So I first read Pat Buchanan’s piece on LRC this morning, in which he seems to have finally turned a corner and decided that Bush should admit his errors on Iraq. “Stay the Course” is not enough, Pat says. The president should examine his heart to decided whether “the cost to America is so great that we must get out and risk the awful consequences of a mistaken war that we should never have launched.”
Hmm, good thoughts. Is Buchanan finally coming around (we ask for the 10,000 time)?
Then I turn to the LRC blog to see that Thomas Woods linked a transcript of Pat’s interview with Tom, but before that interview appears, Pat engages in some televised banter with some military people, and says the following concerning whether the president ought to apologize and pull out the troops. Keep in mind that this was just a few days ago:
I don’t think the president ought to go forward and apologize. I really don’t. I think he ought to say, look, this is — what we planned on clearly did not work out. What we anticipated hasn’t happened. That’s the nature of war, but we do need this. We do need that. I want you to stay the course, frankly, very much the way Richard Nixon did in November of 1969, when he rallied the silent majority to stand behind him. I think he has got to do it. Do you think our Army is large enough or we need more troops?

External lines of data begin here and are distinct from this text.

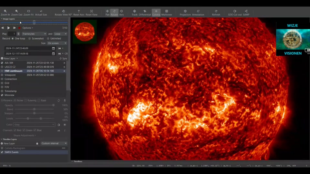This screenshot has width=310, height=174.
Task: Click the Refresh toolbar icon
Action: click(x=216, y=13)
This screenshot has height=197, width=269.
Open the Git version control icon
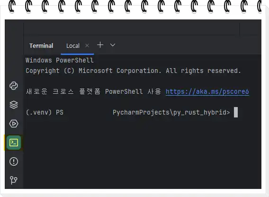14,180
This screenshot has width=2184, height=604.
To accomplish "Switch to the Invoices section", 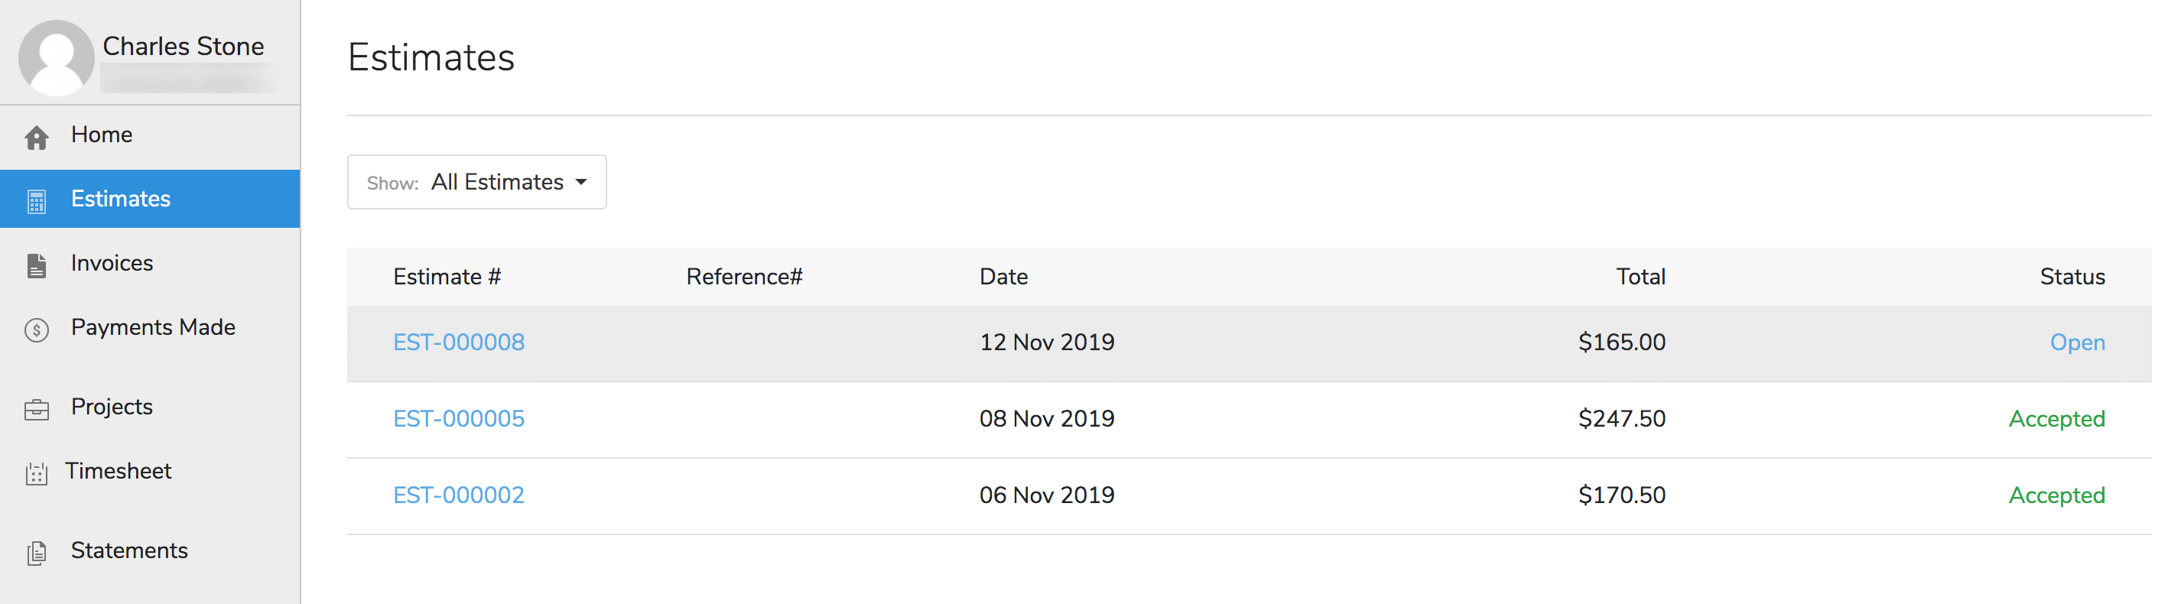I will [111, 263].
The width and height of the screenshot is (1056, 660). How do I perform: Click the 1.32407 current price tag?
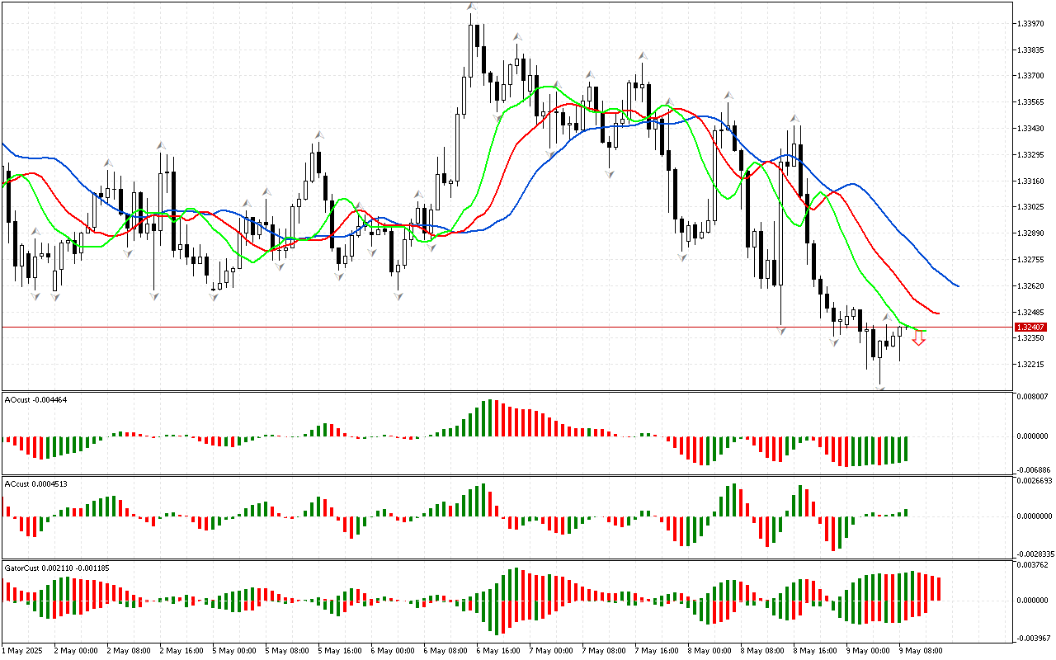(x=1031, y=328)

And then he underscores the point that the US must stay the course:
I don’t believe, even those of us who oppose the war, thinks we can turn around now and walk out, say, sorry, it was a mistake or you’ve got to solve your own problem, because we fear it would be a disaster for this country and its interests and it would throw down the sewer everything these fellows fought for. And there is a chance something good can come out of this.
And then, he goes further to bait a guest to say that the media is somehow undermining the war effort by being negative:
Do you think the reporters are doing what they are alleged to have done in Vietnam, which is report such negativism that they undermine morale in the United States?
So Buchanan is either making some sense, or he is an awful warmonger who wants the president to lie more, bamboozle the people, increase the troops, and gag the media. Kerry never flipfloped as much as this.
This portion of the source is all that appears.